Global Voices

Unexplained Wealth Bill in Trinidad & Tobago ruffles some feathers

As a bill targeting "unexplained wealth" is debated in parliament, misinformation abounds and people start playing politics.

Screenshot of Trinidad and Tobago's Attorney General Faris Al Rawi taken from a YouTube video entitled “FACTS: Unexplained Wealth Legislation.”

On April 5, 2019, Trinidad and Tobago's attorney general, Faris al Rawi, finished up the parliamentary debate over the Civil Asset Recovery and Management and Unexplained Wealth Bill, 2019. The legislation targets corruption as part of a larger aim to establish an agency responsible for recovering criminal property and restricting ill-gotten assets.

But the bill has come under fire by the country's opposition, as well as some social media users. Al Rawi has firmly defended the bill, however, saying that “innocent people” with nothing to hide should not be concerned.

This is not the first time that such legislation has been proposed. Prior to elections in 2015, when the current opposition party was in government, the then-na­tion­al se­cu­ri­ty min­is­ter, Gary Grif­fith (now the country's commissioner of police), brought a civ­il as­set for­fei­ture document to the cab­i­net. Because the legislation was not passed back then, Al Rawi said he was not surprised by the opposition's reaction to the current bill, which they called “draconian” and “unconstitutional.”

Meanwhile, CoP Griffith maintained that passing the bill would help police tackle white-collar crime, which is rampant in Trinidad and Tobago. He added that it would help to block “gang leaders and criminal elements” from getting state contracts, a fairly common occurrence.

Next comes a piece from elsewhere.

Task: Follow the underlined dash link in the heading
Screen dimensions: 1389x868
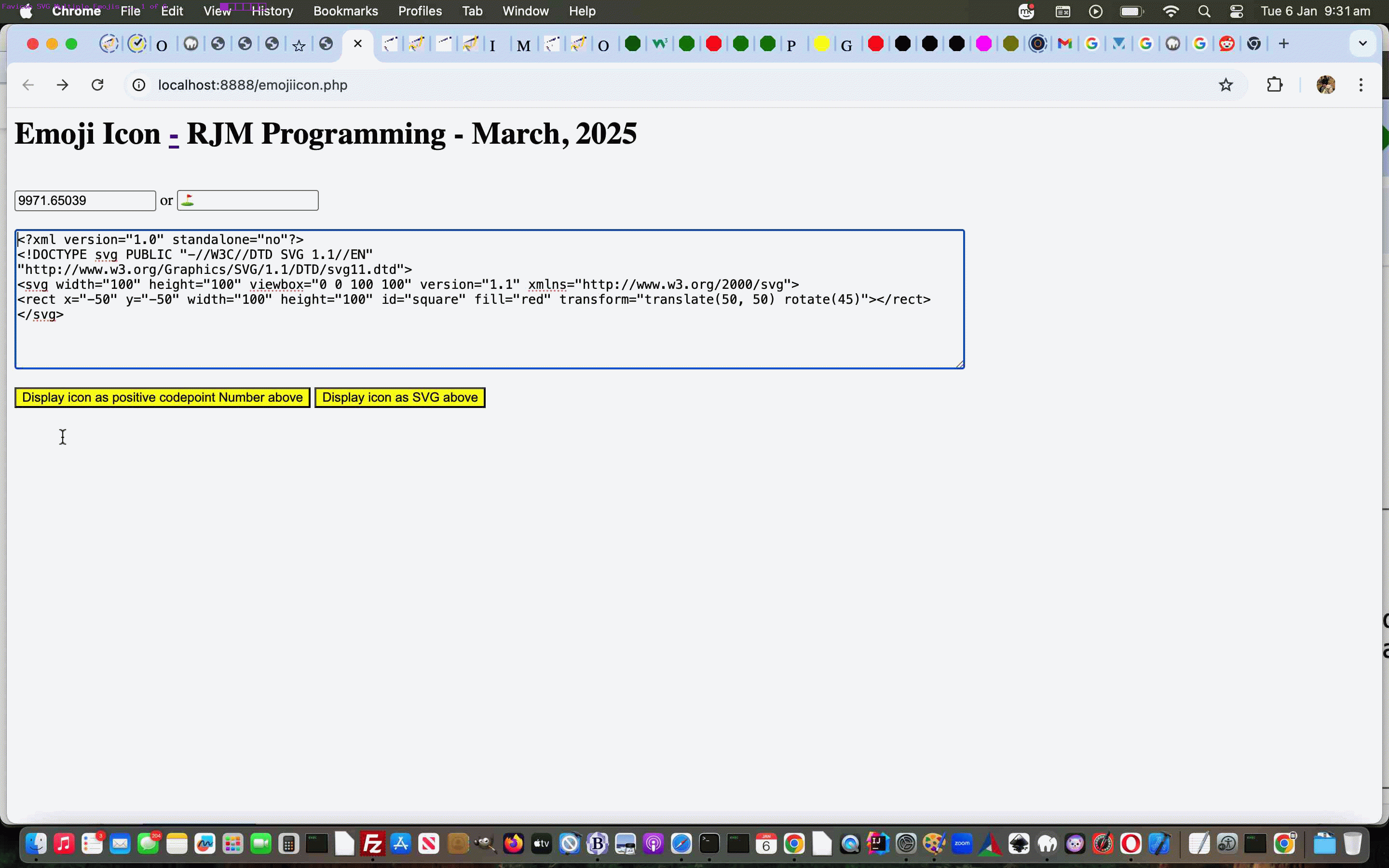Action: coord(173,136)
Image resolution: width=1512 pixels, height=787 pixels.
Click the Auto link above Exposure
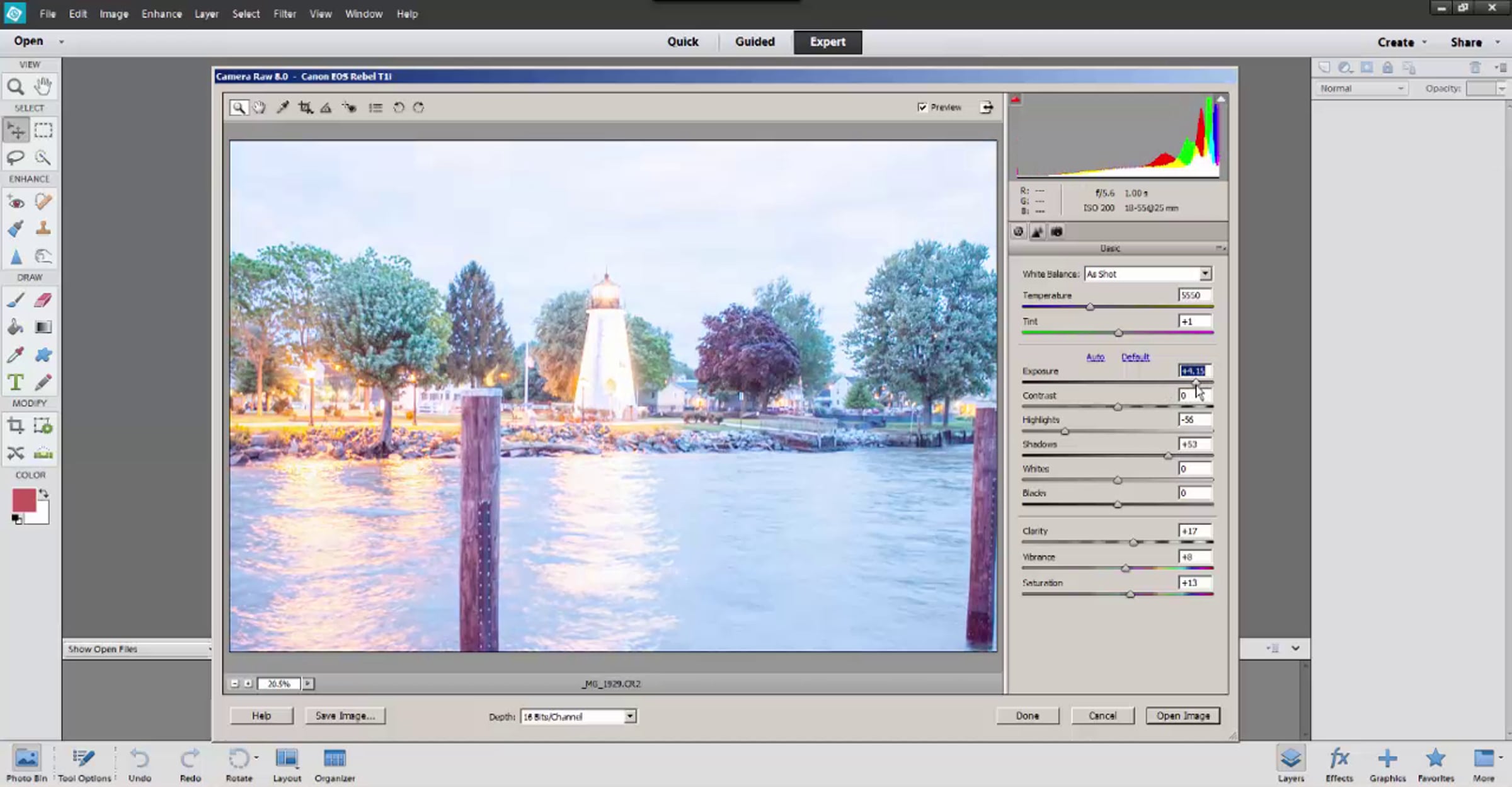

Because the bill is intended to combat crime, it only needed a simple majority to pass, which some on social media, including Facebook user Suzette Louwe, took issue with, saying:

The Opposition represents approximately 350,000 voters in this country who now will have no voice in the passing of this bill at parliamentary level.

Netizens are also concerned about the grounds for conviction that the bill lays out. Facebook user Kuarlal Rampersad acknowledged that it was a “very good law to combat criminal activities, money laundering, corruption and terrorist financing,” but was under the impression that the standard of proof for conviction was no longer based on “reasonable doubt,” but “reasonable suspicion.”

Attorney Jonathan Walker, however, posted this public Facebook status update:

There is A LOT of misinformation being spread about the Unexplained Wealth legislation. It does NOT allow the government to seize and take your property [merely] on the basis of suspicion. To the contrary, seizure is dependent upon the court concluding that the property is criminal property, and was not acquired by its owner for value and without notice of the criminality.

Other concerns include the fact that the law will be retroactive, and there seems to be little confidence in how the state agency will carry out its remit. There have been several online discussions about the potential for abuse of power and some local business chambers have spoken out against the bill, saying that in its current form, it could adversely affect citizens and needed further clarification.

But in a video widely shared on social media, the attorney general explained:

There is no government involved in this. There is no police involved in this. This is the director of public prosecutions telling a handpicked by the president and by the Judicial Legal Services Commission agency — who are insulated away from politicians — that they, the agency, must approach the court and the court must decide […]

There can be no forfeiture unless a court says so. […] That means the high court has to say yes. The court of appeal has to say yes. The privy council has to say yes on the recommendation of the director of public prosecutions acting through independent agents […] Only after all of that can your asset be forfeited.

That hasn't stopped the circulation, via unsolicited emails, of a petition against the bill.

Interestingly, much of the official discourse around the bill has focused on targeting the “gold-chain-wearing men that don’t have a job, all day long driving Mercedes Benz and BMWs,” but attorney Justin Phelps made the point that “Unexplained Wealth legislation passed by parliamentarians in Trinidad and Tobago is like Satan outlawing the Devil”:

Because of a docile population, a fraudulent civil society willing to be bought and a plethora of ‘activists’ who are really applying for a wuk [work], being a parliamentarian IS the most profitable game in town. It’s where you go to get rich. Now they want to know how people got rich.

Perhaps there also needs to be stronger legislation preventing the acquisition of such ill-gotten gains in the first place.

Update: To the surprise of many netizens, the Civil Asset Recovery and Management and Unexplained Wealth Bill, 2019 was unanimously passed in parliament — with a few amendments — on the evening of April 8.